# ACTION ITEM:
Reproduce verbatim the line containing "This screenshot has height=900, width=1600." and every line that follows it through the end of the entries below, omitting all pictures.

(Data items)
#####

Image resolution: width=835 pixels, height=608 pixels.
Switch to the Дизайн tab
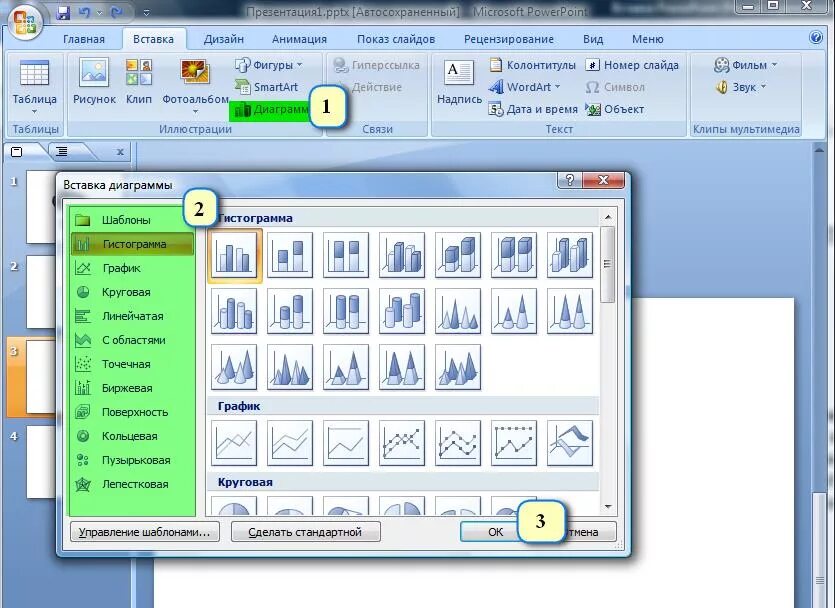(222, 38)
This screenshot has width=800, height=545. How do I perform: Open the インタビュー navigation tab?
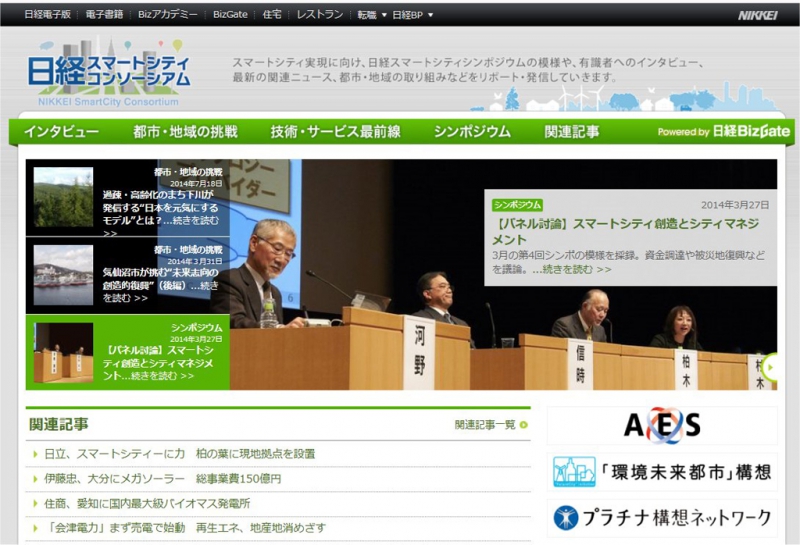click(x=61, y=132)

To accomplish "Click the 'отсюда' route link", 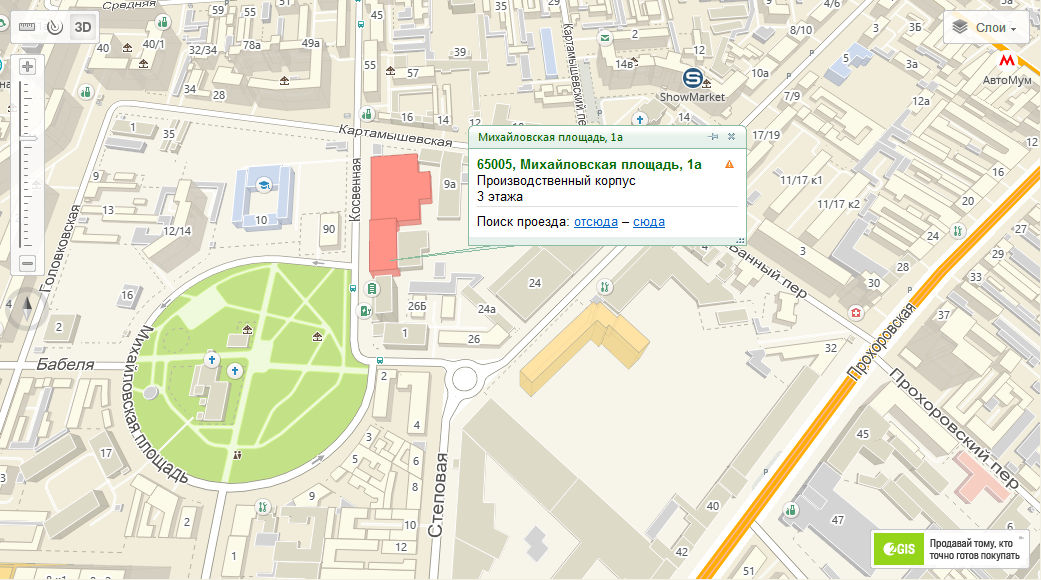I will point(595,222).
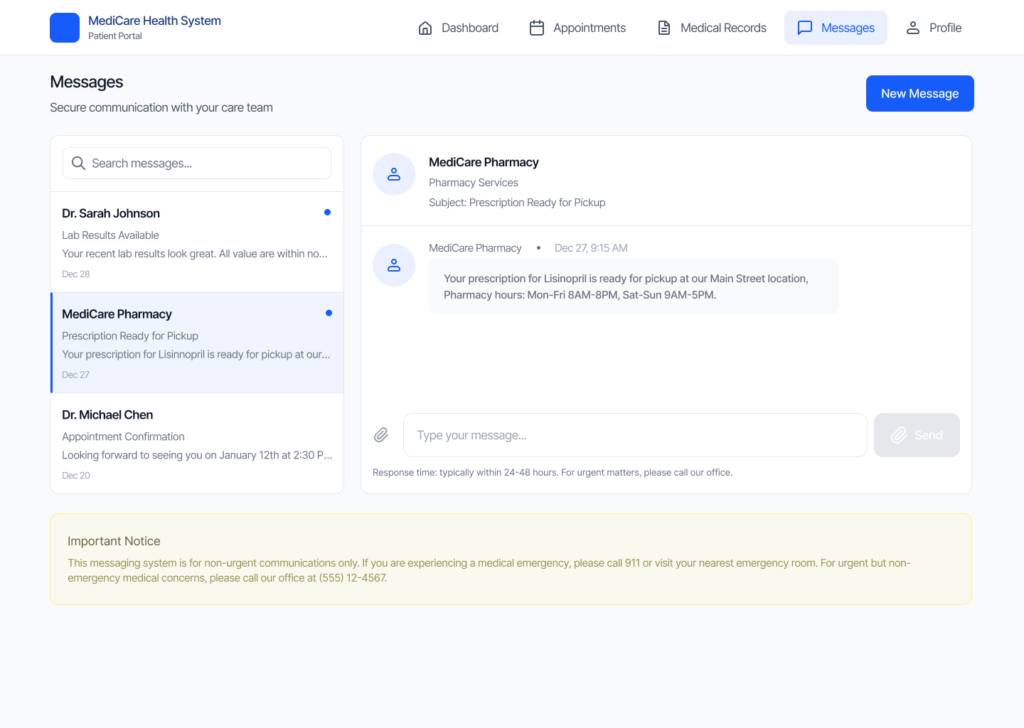Click unread dot on Dr. Sarah Johnson message
Viewport: 1024px width, 728px height.
point(327,212)
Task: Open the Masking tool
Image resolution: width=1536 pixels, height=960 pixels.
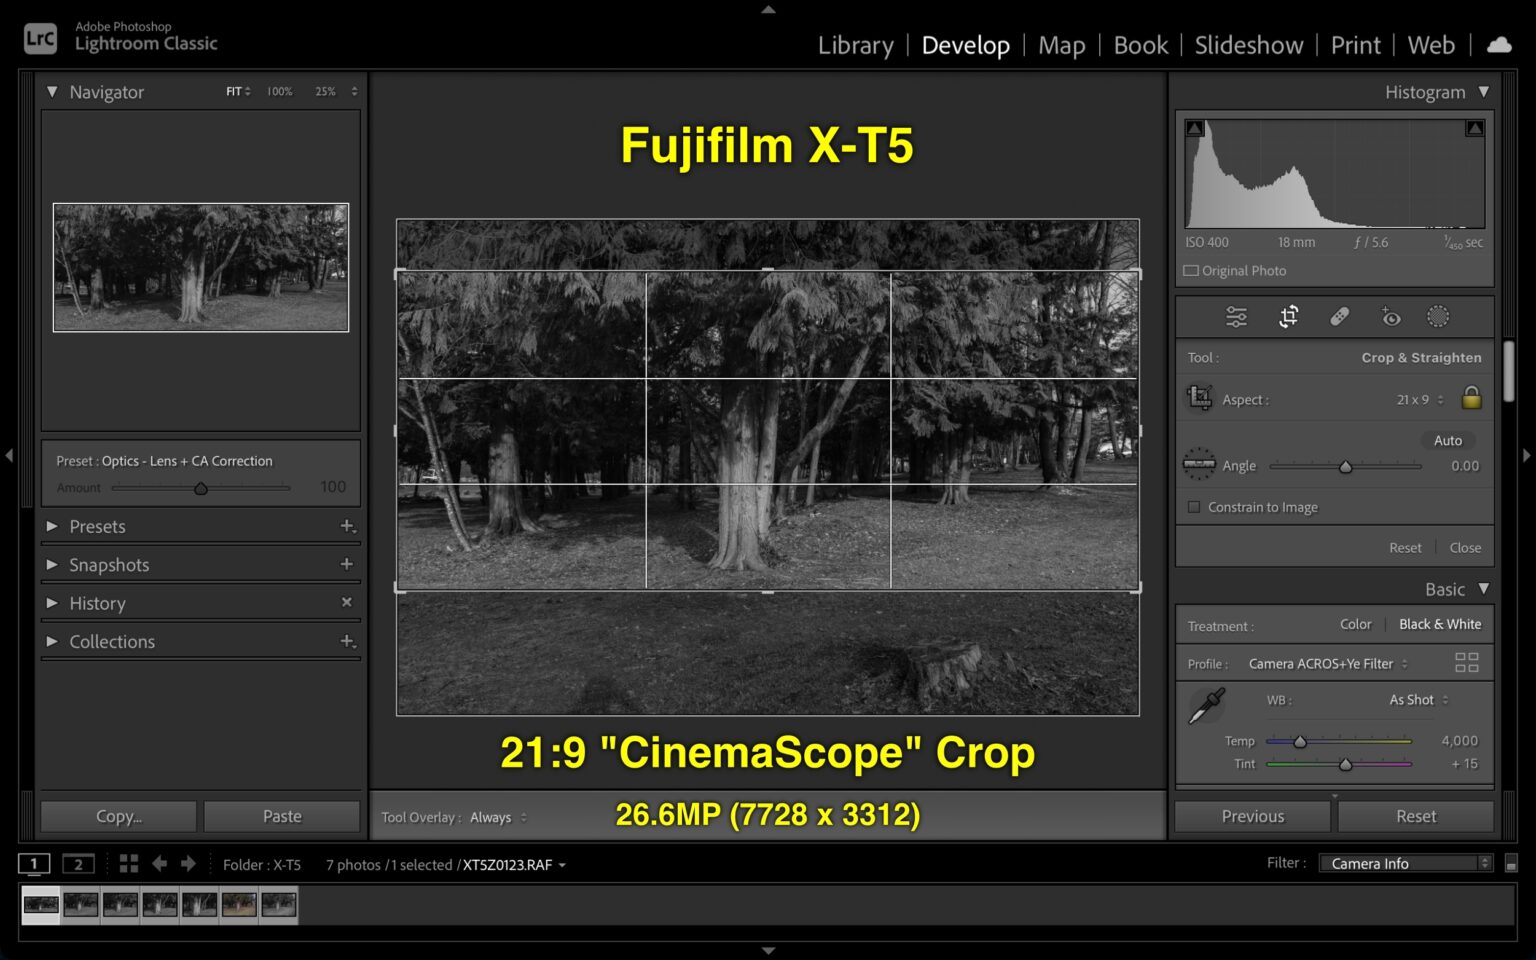Action: click(1440, 316)
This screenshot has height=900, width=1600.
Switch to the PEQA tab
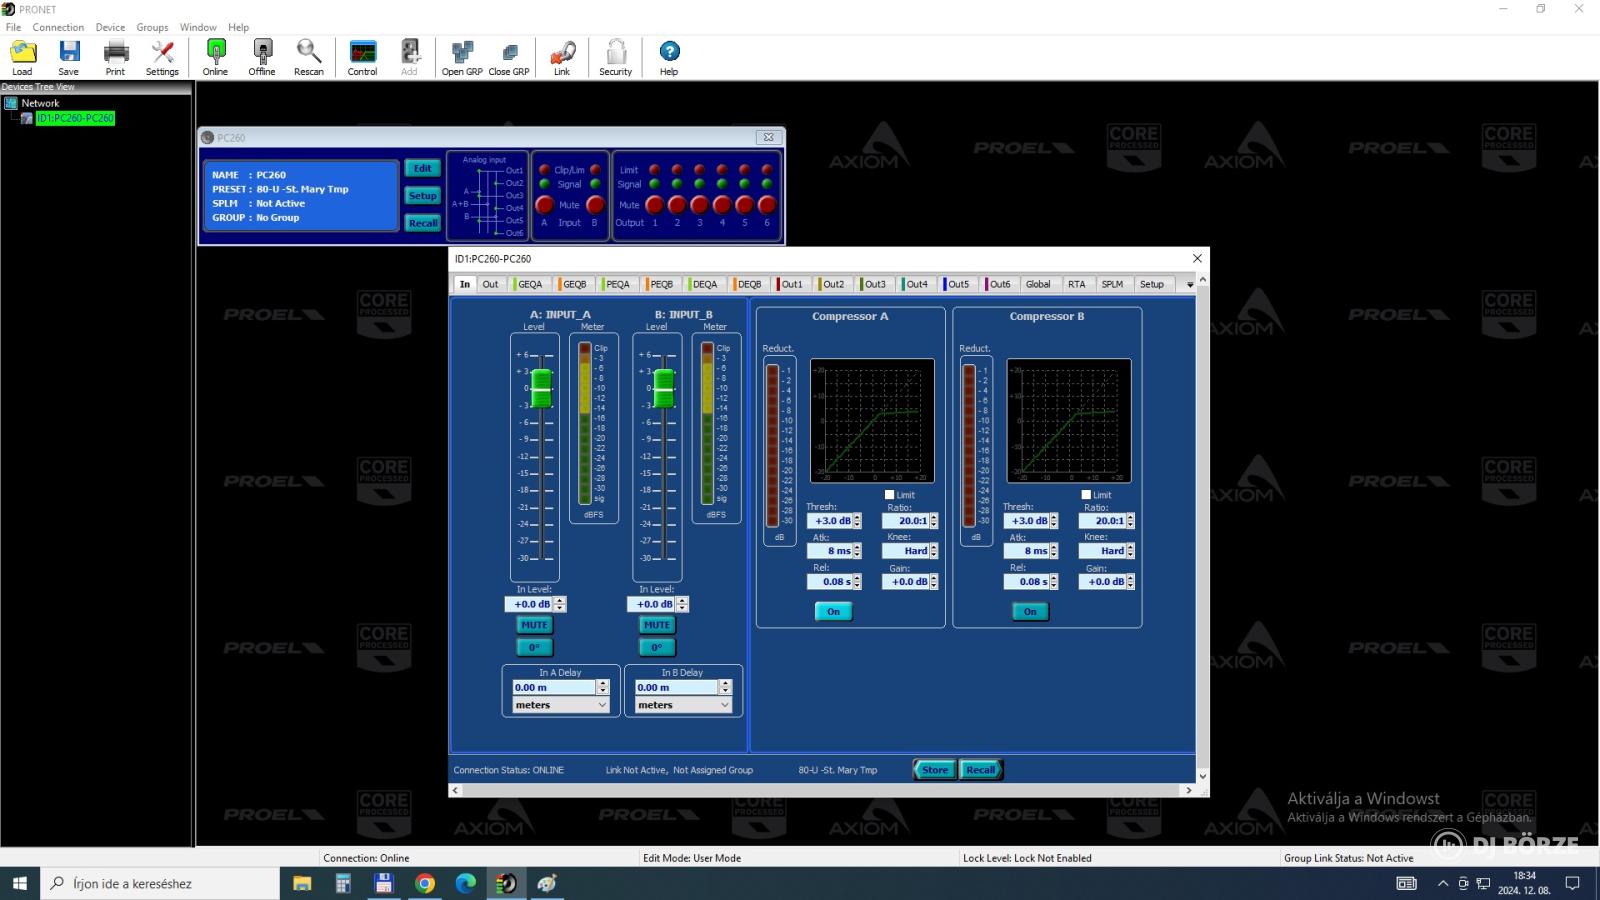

#####

# TASK ANSWER:
This screenshot has height=900, width=1600.
Switch to the PEQA tab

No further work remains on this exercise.